Christmas beer: Holiday brews from Belgium, Germany, Britain and the United States


Each of the traditional brewing cultures around the globe — Germany, Britain, Belgium, and now America — has a different specialty beer style made for the holidays. You can take a trip through a world’s worth of holiday brews with just one trip to the local bottle shop.

Sugar and spice from Belgium

Any discussion of traditional Christmas brewing must start with Belgian beer. With all of the rich tradition of neighboring Germany’s beer culture, but none of the Teutonic adherence to strict brewing laws, Belgian beer is both refined and adventurous, and the country’s brewers excel at the use of specialty brewing sugars that impart deep color and rich flavors. Often dark and potent (often 10% alcohol or more), the holiday brews can taste like liquid fruitcake. But spices aren’t often added to Belgian Christmas beer (that’s more of a French brewing tradition). It’s the signature Belgian yeast strains that provide all those fruit-and-spice flavors. Imported favorites such as Corsendonk Christmas Ale, Affligen Noël and Saint Bernardus Christmas Ale are classic examples.


There are many American craft breweries with their own take on the style, and actual fruit and spice additions are more common in these new world versions. Try the approachable and affordable (and spice-forward) example available exclusively at Trader Joe’s. Brewed at Quebec’s Unibroue, the yearly Vintage Ale releases are bargains at around $6 for a 750 ml bottle, and the 2017 release is is boldly spiced stocking stuffer.

Strong lager from Germany

In the German brewing tradition, purity is prized and lagers reign. While there are few beers made specifically for the holiday season, the classic bock beer style is a perfect fit for long, cold evenings. A strong lager — meaning a slowly fermented beer with a minimum of the fruity flavors common in ales — bock showcases clean malt flavors. With a higher alcohol and more body than many of the German lager styles, bock was known as “liquid bread” by the monks who brewed it for their Lenten fasts. When the master brewers in Munich got a hold of the style, they bumped up the booze even more and the doppelbock was born. These malty lagers, rich with toast and toffee flavors, are somewhat sweet. They are a perfect match for roasted meats such as duck and pork that are often served with fruit or a sweet sauce as a counterpoint. Doppelbock is also great with chocolate treats and Christmas cookies.

Look for Paulaner Salvator, Ayinger Celebrator, or Spaten Optimator in the imports section at the store. American craft-brewed doppelbocks are a curiously rare breed.
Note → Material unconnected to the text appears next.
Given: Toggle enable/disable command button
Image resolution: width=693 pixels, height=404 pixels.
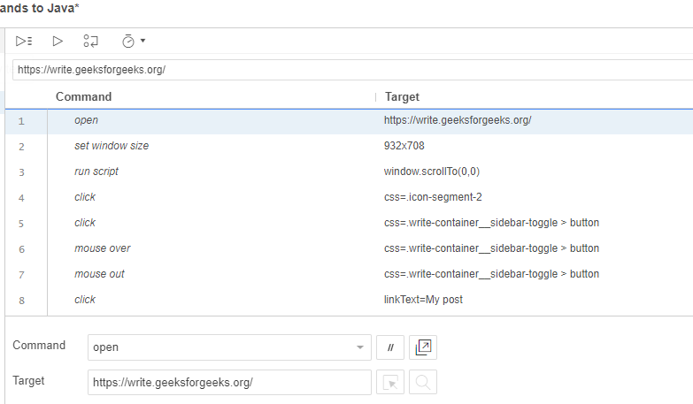Looking at the screenshot, I should [390, 347].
Winter warmers and barleywine from Britain

While low-alcohol real ales such as milds, bitters and brown ales are the mainstay of British beer culture, there’s a long history of brewing strong ales to combat England’s cold and dreary winters. Barleywine is the strongest style in the British tradition that reaches into double-digit alcohol content. The intense beer bursts with malt-derived flavors of toffee, caramel, dark fruits and nuts. Built to weather long years of rest in the cellars of British estates, where the barleywine develops sherry-like sweetness and even more fruit flavors, young barleywine can be quite hoppy (the woody, herbaceous flavors of English hops, and the bitterness they provide fade as the beer ages). There is no beer style better suited to sipping in front of a warm hearth on a quiet holiday night.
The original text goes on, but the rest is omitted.